Выбрать главу

А какое-то время спустя навестил меня в Севре Александр Фонтен. Посмотрел, как я живу, и остался в целом доволен. И его усадила я тоже попозировать. Получилось забавно и очень похоже. Мой приятель восхищался и просил разрешения показать работу Лемуану. «Нет-нет, что ты, — запретила я, — это ж так, этюд. Если лепить по-настоящему, надо больше времени». Но Фонтен настаивал. И когда Фальконе пришел со смены, поддержал приятеля (с Александром познакомился раньше, у Жана-Батиста): «Пусть покажет. Я и сам хотел отвезти мэтру кое-какие удачные твои работы, но все было недосуг. А Фонтена нам послало Провидение». Вместе поужинали и упаковали голову в коробку из картона; мой дружок уехал на извозчике.

Вскоре от Лемуана пришло письмо. Вот оно:

«Дорогой Этьен, дружище, под наплывом чувств я не мог не выразить тебе благодарность за поддержку таланта нашей маленькой Мари. Как она выросла под твоим приглядом! Превращается в настоящего мастера. Восхищен ее работой и твоим педагогическим умением — чувствую твою направляющую руку, твой стиль, умноженный на ее непосредственность и душевность. Вы нашли друг друга! Удивительное совпадение взглядов на жизнь и на искусство — оба такие порывистые, вдохновенные! Через сто, двести лет старика Лемуана будут вспоминать только потому, что я смог привить азы мастерства двум великим скульпторам — Фальконе и Колло! И поверь мне, это не пафос, не дежурный елей, я на лесть не способен, ты знаешь. Обнимаю, дружище, а мадемуазель Мари поцелуй от меня в щечку. Ваш Лемуан».

Ознакомившись с этим посланием, мы с мсье Этьеном просияли от счастья. Он велел Филиппу принести бутылку лафита, чтобы выпить за ужином за теперешние и будущие наши с ним удачи.

3

Приближалось 26 августа 1763 года — день моего 15-летия. Я не думала отмечать его торжественно — только с братом и семейством Фонтенов, с коим мы вовсю подружились. Но нежданно-негаданно именно на 26 августа получила я приглашение от четы Дидро — отобедать с ними. Сообщалось, что кроме Лемуана и меня будет еще несколько художников, ученых и один дипломат — русский посланник Дмитрий Голицын. Я ужасно разволновалась, думала, что надеть, чем бы стоило обновить гардероб, скромный и без того, и советовалась с мсье Этьентом. Фальконе был немного рассеян и, по-моему, несколько удручен, что его не позвали. Что же удивляться — Лемуан издавна дружил с Дидро, а меня супруги приняли как дочку, с ним же не поддерживали тесных контактов. Я пыталась развеселить шефа, но, по правде говоря, выходило это не слишком удачно.
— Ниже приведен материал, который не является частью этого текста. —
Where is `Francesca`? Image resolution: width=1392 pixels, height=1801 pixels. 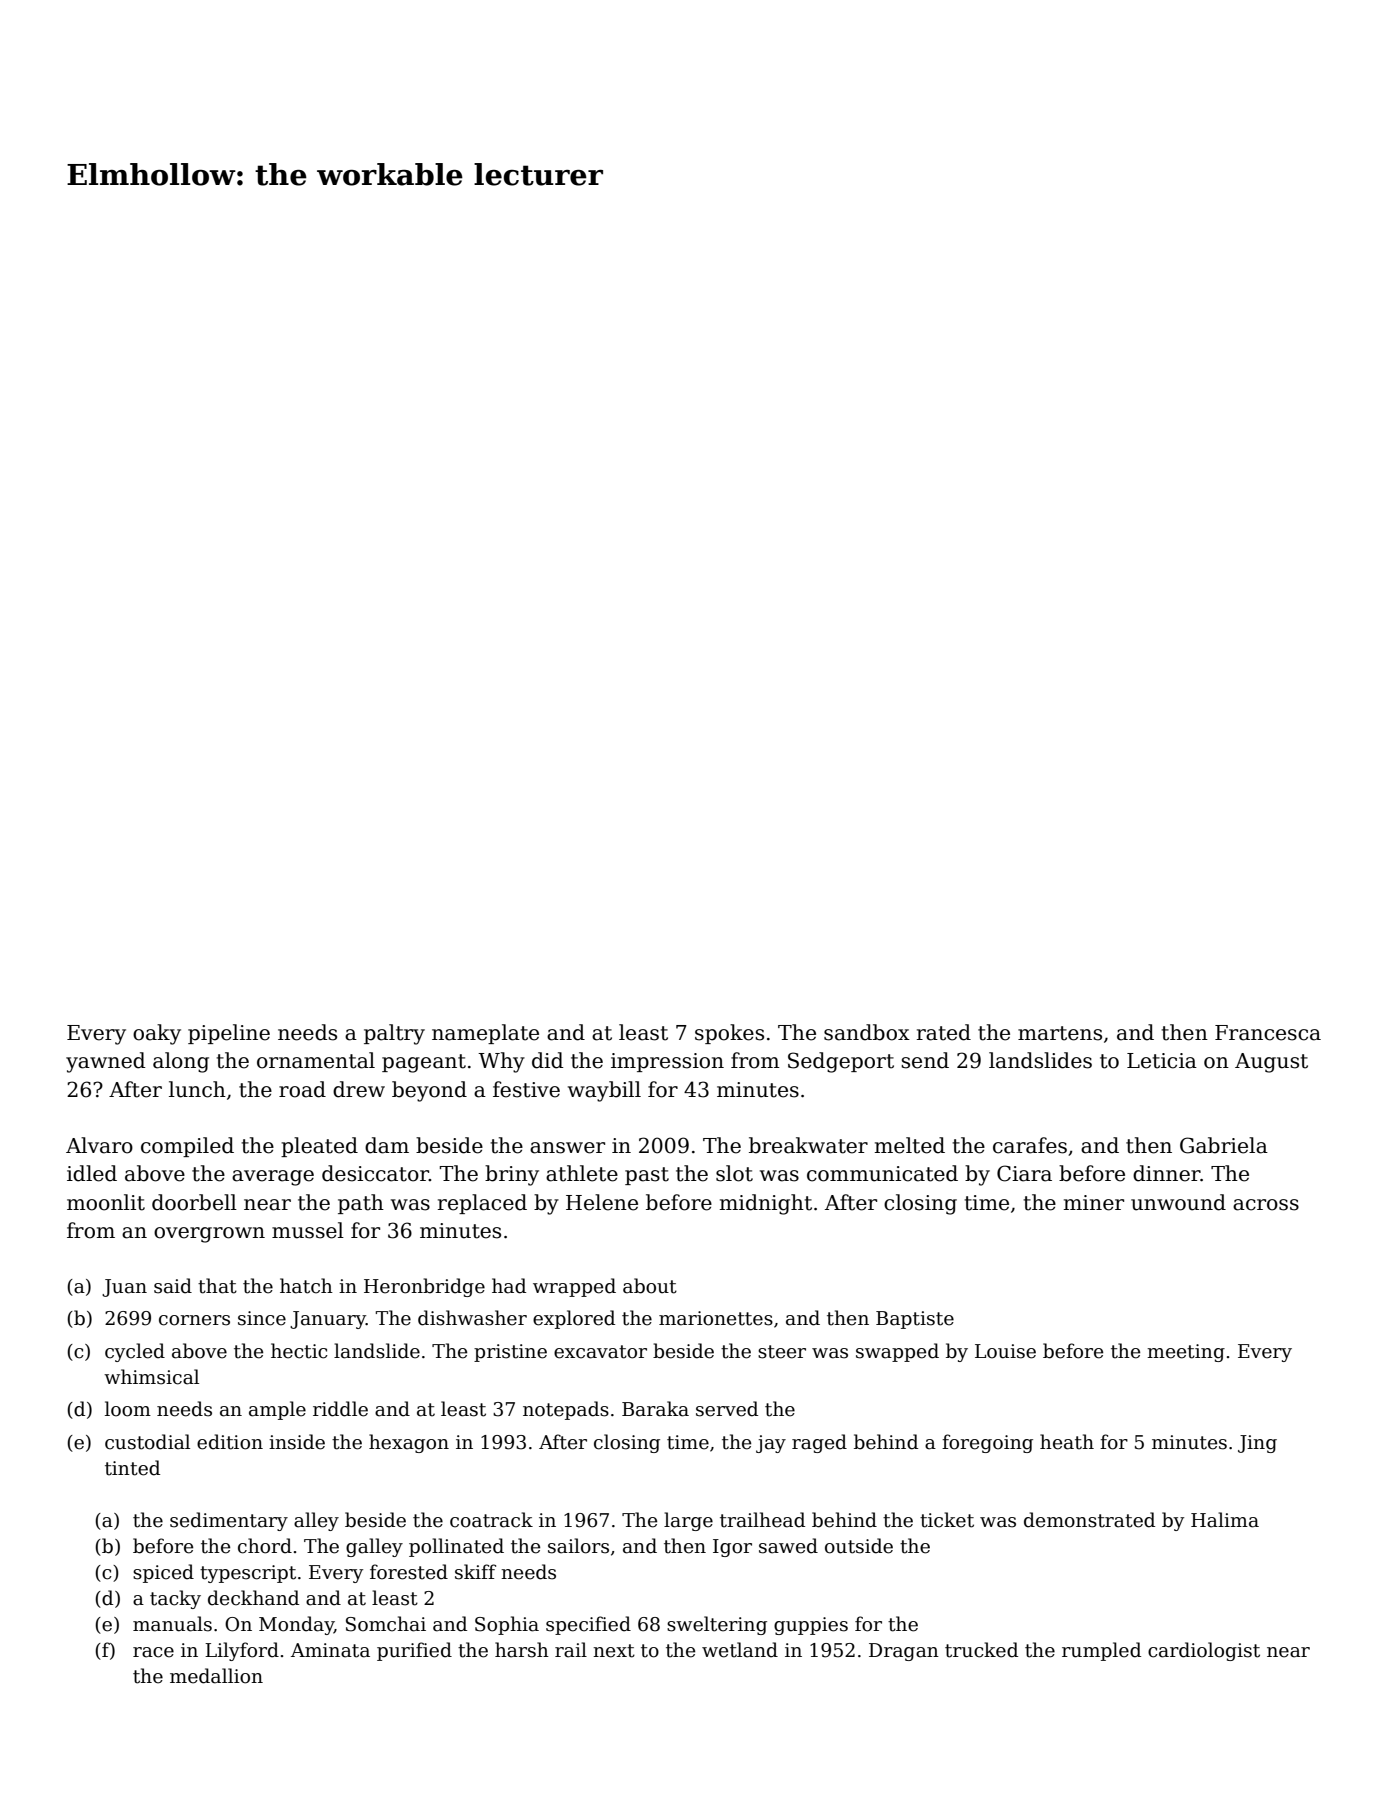
Francesca is located at coordinates (1268, 1033).
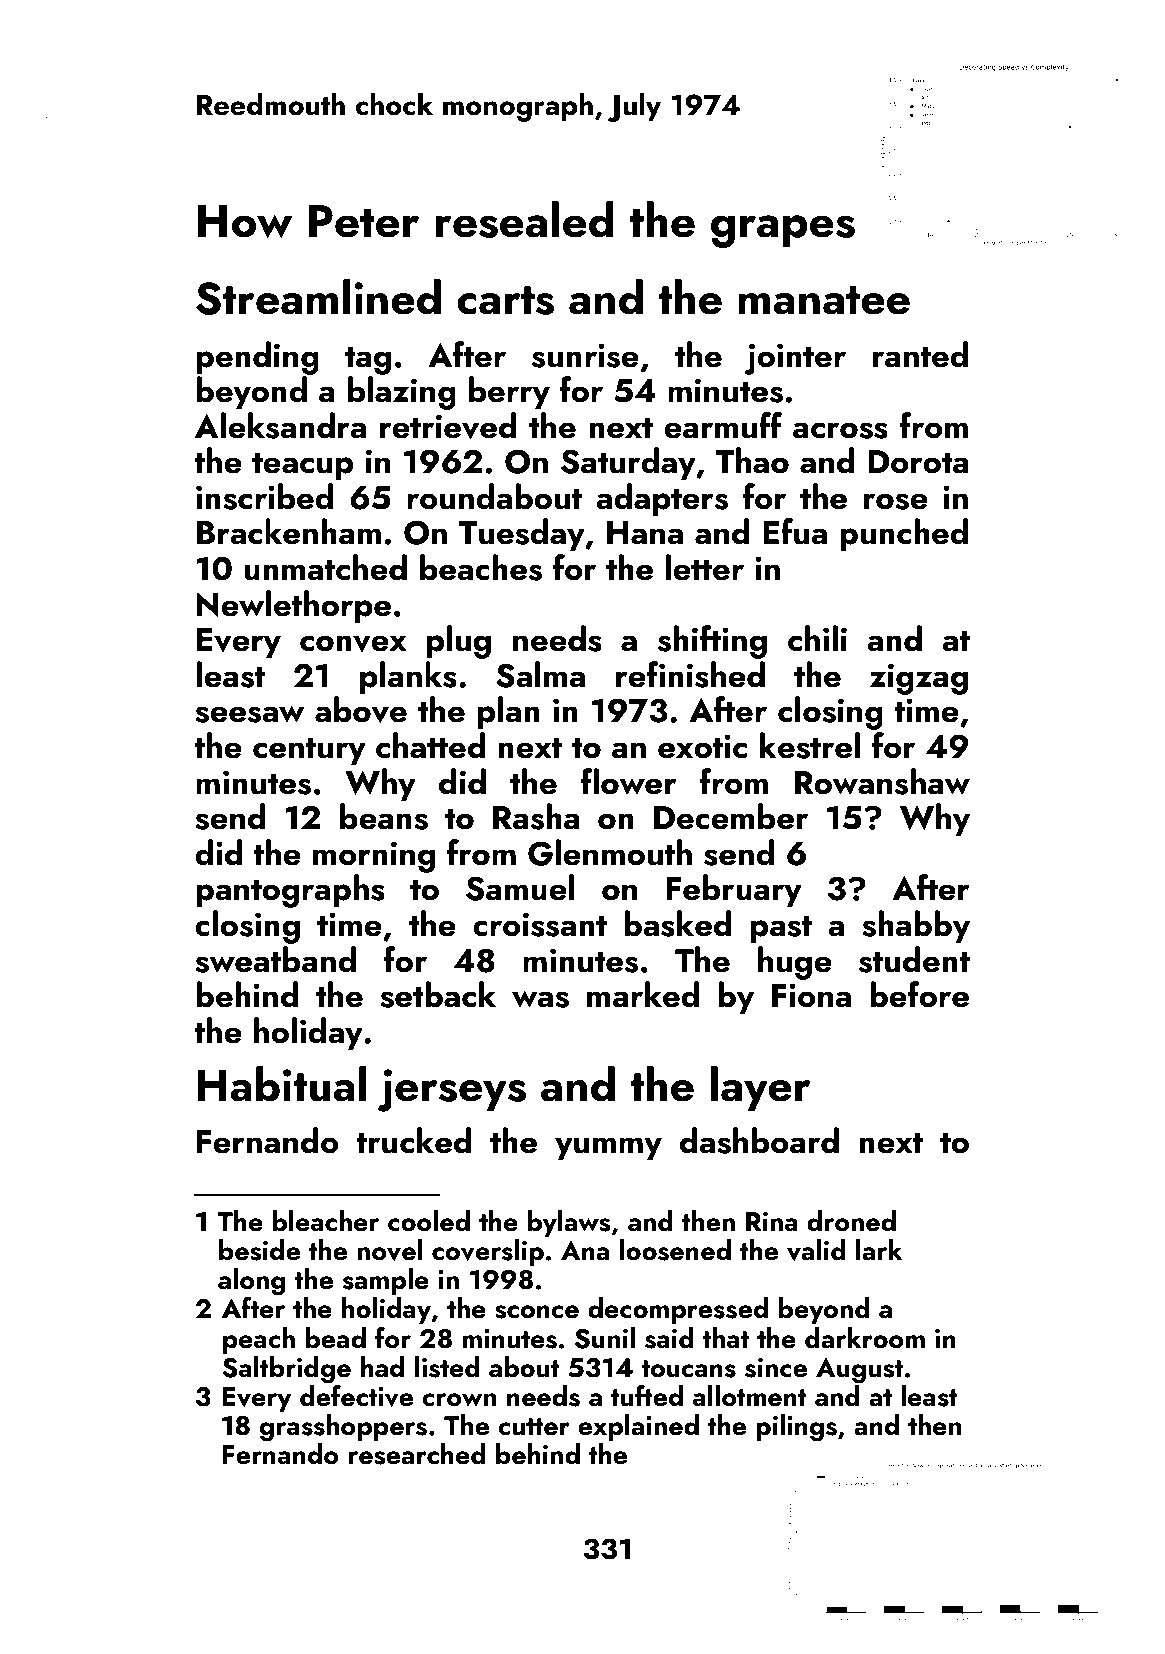  I want to click on bylaws, so click(569, 1223).
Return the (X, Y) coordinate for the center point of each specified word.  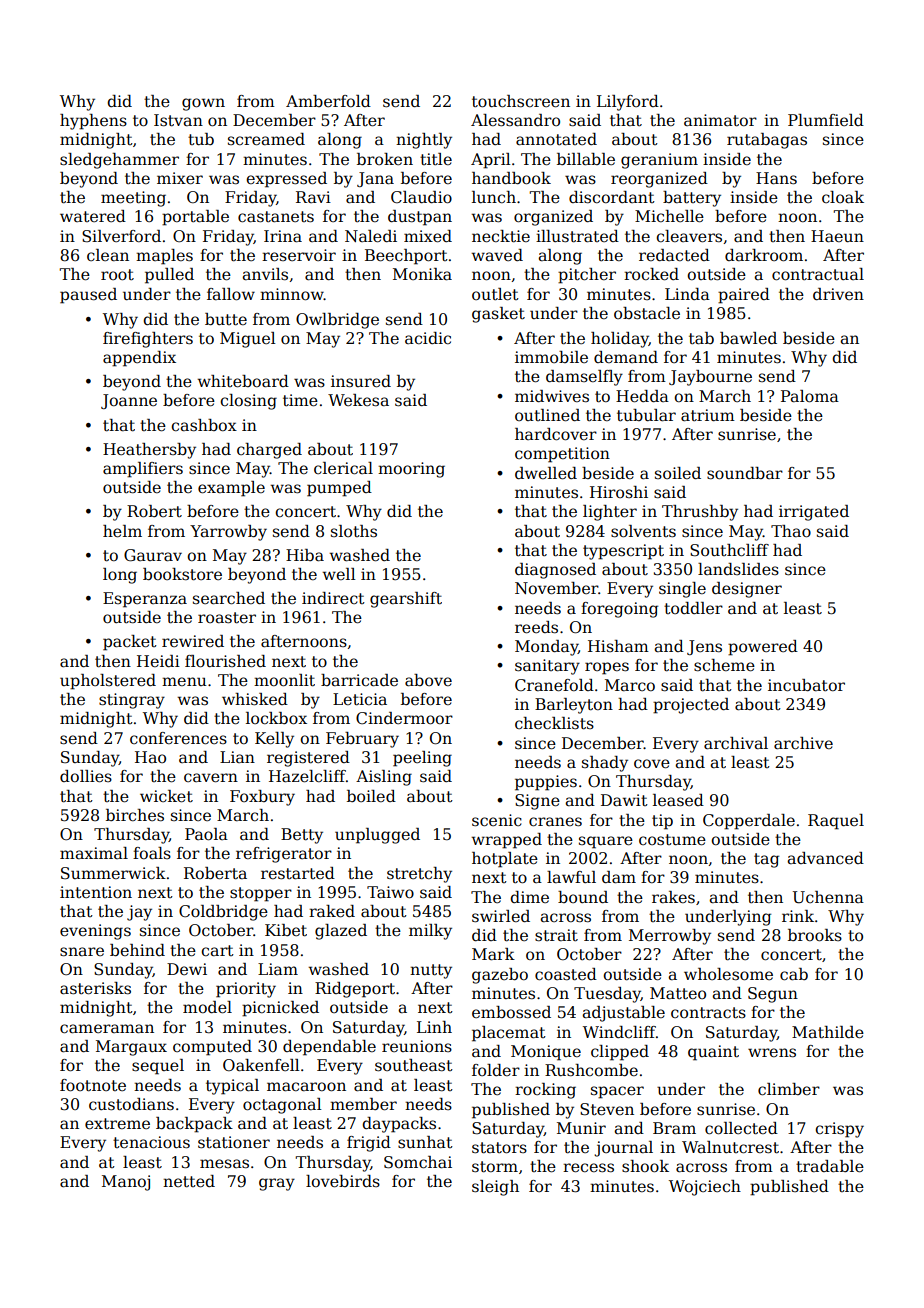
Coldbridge (223, 913)
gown (203, 104)
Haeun (837, 236)
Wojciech (705, 1188)
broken (385, 159)
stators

26 августа прибыла к Лемуану в полдень, а затем на его коляске мы вдвоем отправились к дому Дидро (расстояние было небольшое, но, по мнению придворного скульптора, уважаемым господам не пристало разгуливать по гостям пешими). Как на грех, ось коляски неожиданно лопнула посреди дороги, ожидать ее починки не позволяло время, и вторую часть пути все-таки проделали на своих двоих, чуть не опоздав к намеченному сроку. Гости все уже собрались. Нас радушно встретила сама хозяйка, говорила, что я сильно повзрослела за этот год, превращаясь в грациозную девушку. Я сказала:

— Мерси, мадам. Между прочим, мне сегодня исполнилось пятнадцать.

— Как? — воскликнула она. — У тебя день рождения?

— Совершенно верно, мадам.

— Ах, как жалко, что мы не знали этого заранее. Ну да ничего. — И она, упорхнув к себе в будуар, вскоре возвратилась с небольшой бархатной коробочкой. — На, держи, дорогая, и будь счастлива.

Я открыла: это были золотые сережки с бриллиантами.

— Ах, мадам, мне так неудобно… Вроде бы сама напросилась…

Лемуан же проворчал мне в ухо:

— Дурочка, бери и не балабонь, пользуйся моментом.

Мы с мадам Дидро обнялись и поцеловались. А когда она сообщила о моем дне рождения всем гостям, то они тоже начали поздравлять меня дружно.